Pour cet expert, l'approche des recruteurs est biaisée par plusieurs phénomènes, à commencer par la généralisation depuis le début des années 2000 d'un process standardisé qui, lorsqu'il est mal utilisé, débouche sur une mauvaise appréciation du profil recherché. «Beaucoup de recruteurs ont du mal à raisonner en terme de compétences, ils se font une idée un peu abstraite ce qu'est le meilleur possible » déplore t-il.
Quand Linkedin fait monter les enchères
Faute de critères objectivés, il arrive que le diplôme d'une grande école ou le passage par un grand groupe fasse office de sésame, avec pour conséquence d'assécher le gisement de candidats. « Le processus devrait, au contraire, conduire à mieux circonscrire les critères d'embauche. D'un côté ceux indispensables à l'exercice de la fonction, quatre ou cinq tout au plus. De l'autre, ceux qui relèvent du bonus, de la cerise sur le gâteau ».

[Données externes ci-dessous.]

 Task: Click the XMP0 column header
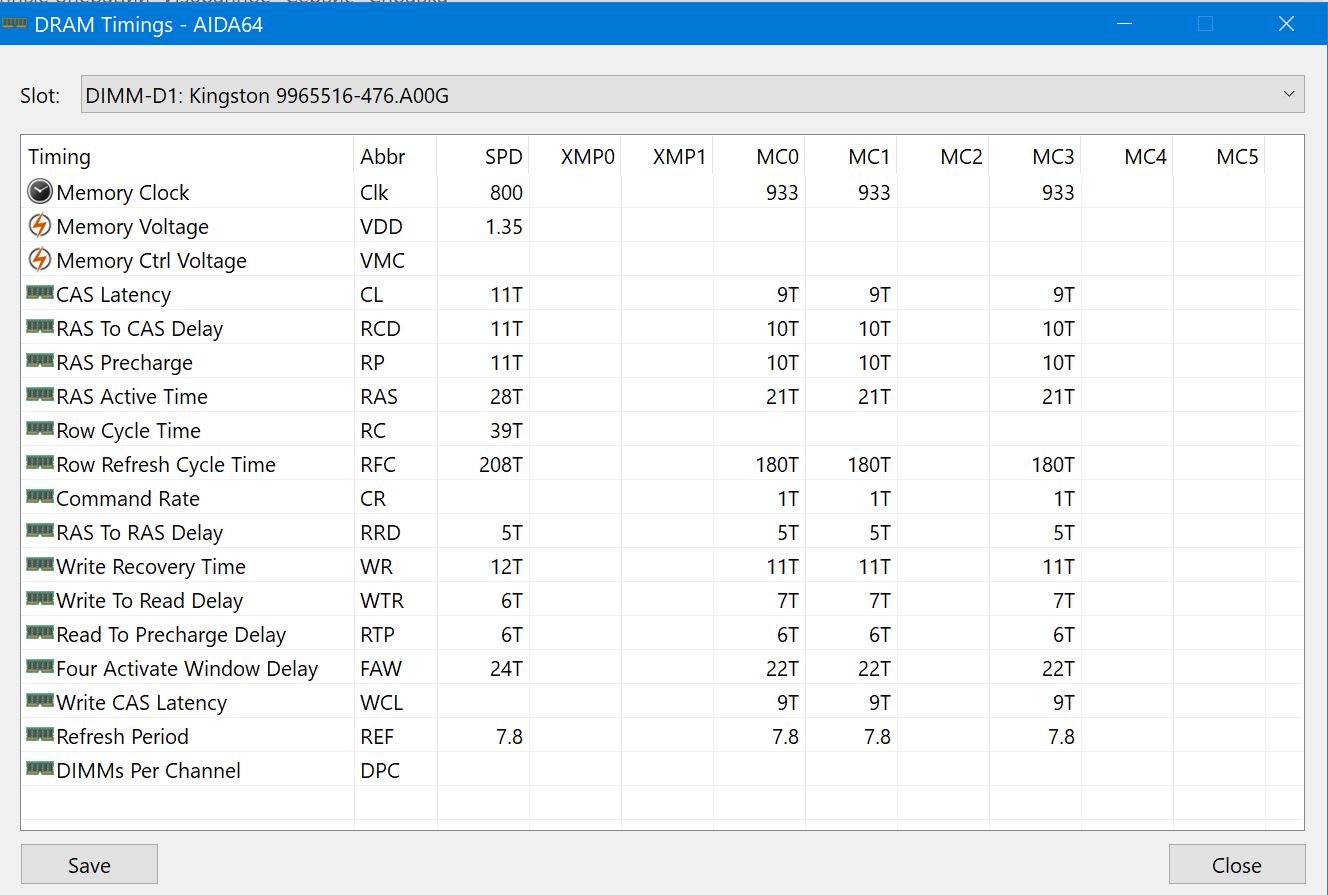[588, 157]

La montée en puissance des réseaux sociaux professionnels rebat aussi les cartes. Parce qu'ils surexposent des candidats potentiels, Linkedin et consorts incitent les recruteurs à élever leur niveau d'exigence, quitte à décourager des postulants ou à devoir procéder ensuite à des appariements un peu bancals. « Avec les réseaux, on a l'impression que le vivier est illimité ce qui a tendance à faire monter les enchères ».
Des recruteurs trop juniors ?
Autre phénomène pointé par le psychologue : la disparition ces dernières années des services recrutements au sein des entreprises au profit de responsables RH, le plus souvent juniors, placés sous l'autorité de managers de proximité. Ces « business partners » jouissent d'une latitude moins grande que leurs prédécesseurs placés auprès des sièges. « Pour satisfaire leur n+1, ils sont moins enclins à retravailler la demande même si elle est mal formulée et à défendre le candidat là où des recruteurs plus chevronnés auraient fait valoir leur expérience », observe t-il.

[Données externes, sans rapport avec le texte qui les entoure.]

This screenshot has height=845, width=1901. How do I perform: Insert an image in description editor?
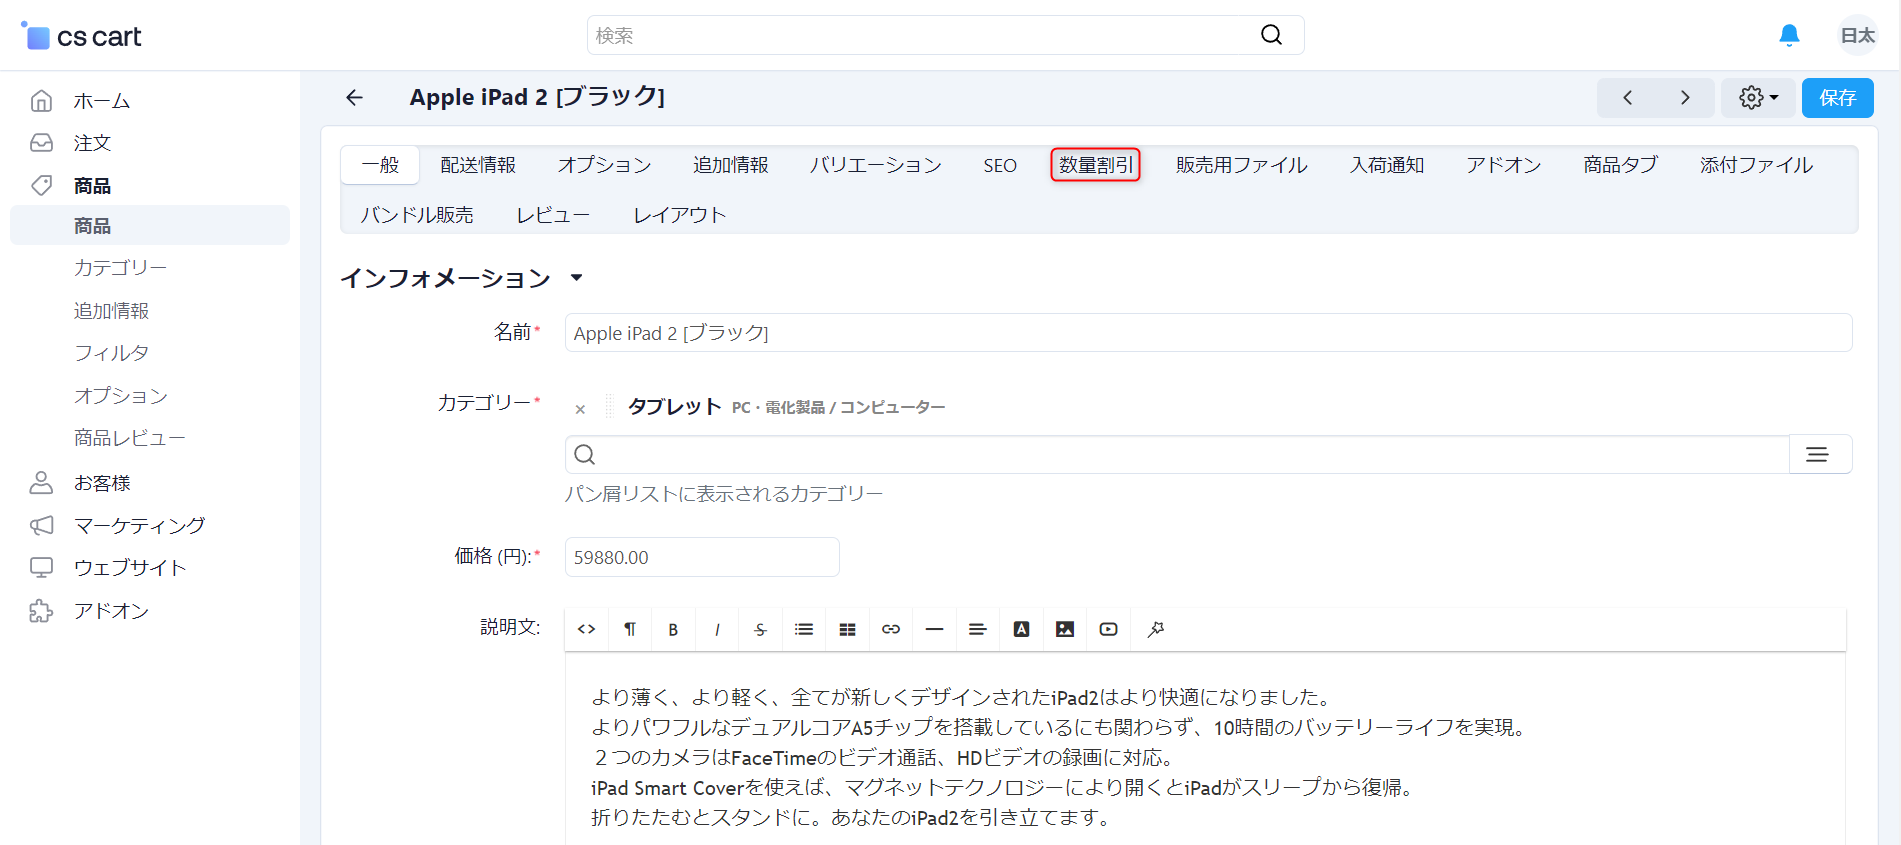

De même, beaucoup de recruteurs tendent à négliger la période d'essai du candidat (« onboarding » dans le jargon). Une erreur pour Jean Pralong : « Leur rôle est de favoriser la mise en relation. Un nouvel entrant doit être accompagné non seulement pendant l'entretien avec le manager mais aussi dans les premières semaines pour faciliter son intégration » rappelle t-il. A défaut, l'entreprise pourra s'exposer à des ruptures de contrats anticipées.
*Process, mon amour. Au delà du process standard, quelles pratiques réelles et pratiques idéales pour les recruteurs en France.